In an editorial published in the Washington Post on Saturday, two prominent members of Mexico’s last two administrations advocated decriminalizing marijuana in Mexico City.

Jorge Castañeda, foreign minister under President Vicente Fox, and Fernando Gomez Mont, interior minister under President Felipe Calderon, cited the legalization of marijuana in Colorado and Washington last year as reason for Mexico to abandon its costly and futile war on pot and follow the two states’ lead toward a more relaxed drug policy.

While Mexicans are already legally permitted to possess five grams of marijuana, the capital’s city council, which has the authority to pass health and law enforcement legislation, is contemplating a measure that would allow the regulated possession and use of marijuana in Mexico City. This would be preferable to continuing to follow the well-trodden “path that provokes violence, generates human rights violations, erodes the country’s image abroad and costs a fortune,” argue Castañeda and Gomez, with the support of other former cabinet secretaries – Pedro Aspe, finance minister to Carlos Salinas, and Juan Ramon de la Fuente, health minister to Ernesto Zedillo.

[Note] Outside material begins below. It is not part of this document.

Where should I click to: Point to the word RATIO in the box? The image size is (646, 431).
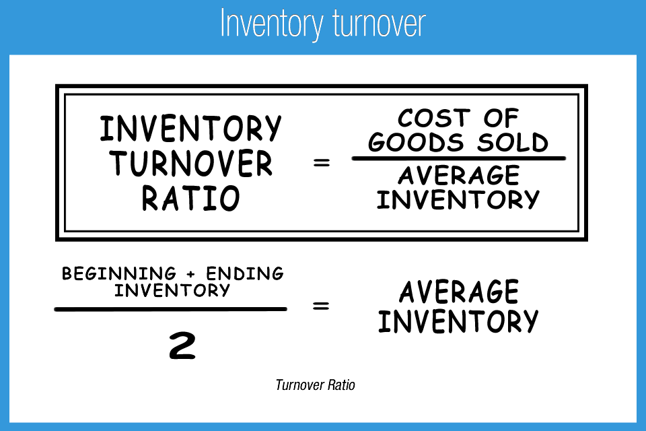click(191, 199)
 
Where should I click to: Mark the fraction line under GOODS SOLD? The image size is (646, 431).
click(458, 159)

“Mexico is a highly conservative country whose population remains largely opposed to legalizing marijuana. But an increasing number of business, political and academic leaders are shifting their views,” Castañeda and Gomez noted. These figures include former Presidents Fox and Zedillo, both of whom fought vigorously against drug consumption and trafficking in office, but have since reconsidered their positions and concluded that decriminalizing marijuana use and commerce would be a more sensible approach.

Castañeda and Gomez believe that Mexico City would be the best place to begin the push for change, given the capital’s more liberal attitudes to hot-button issues such as gay marriage.

“For practical and political reasons, our effort is limited to decriminalizing the use of marijuana in the federal district, though some believe that the same case can be easily made for other drugs in the whole country,” the pair wrote in the Washington Post.

“Mexicans have paid a high cost in the struggle against drugs,” they concluded. “We know that this war cannot be won. This fight should be waged by physicians rather than armed forces. Decriminalization of marijuana is not a silver bullet, but it would be a major step away from a failed approach.”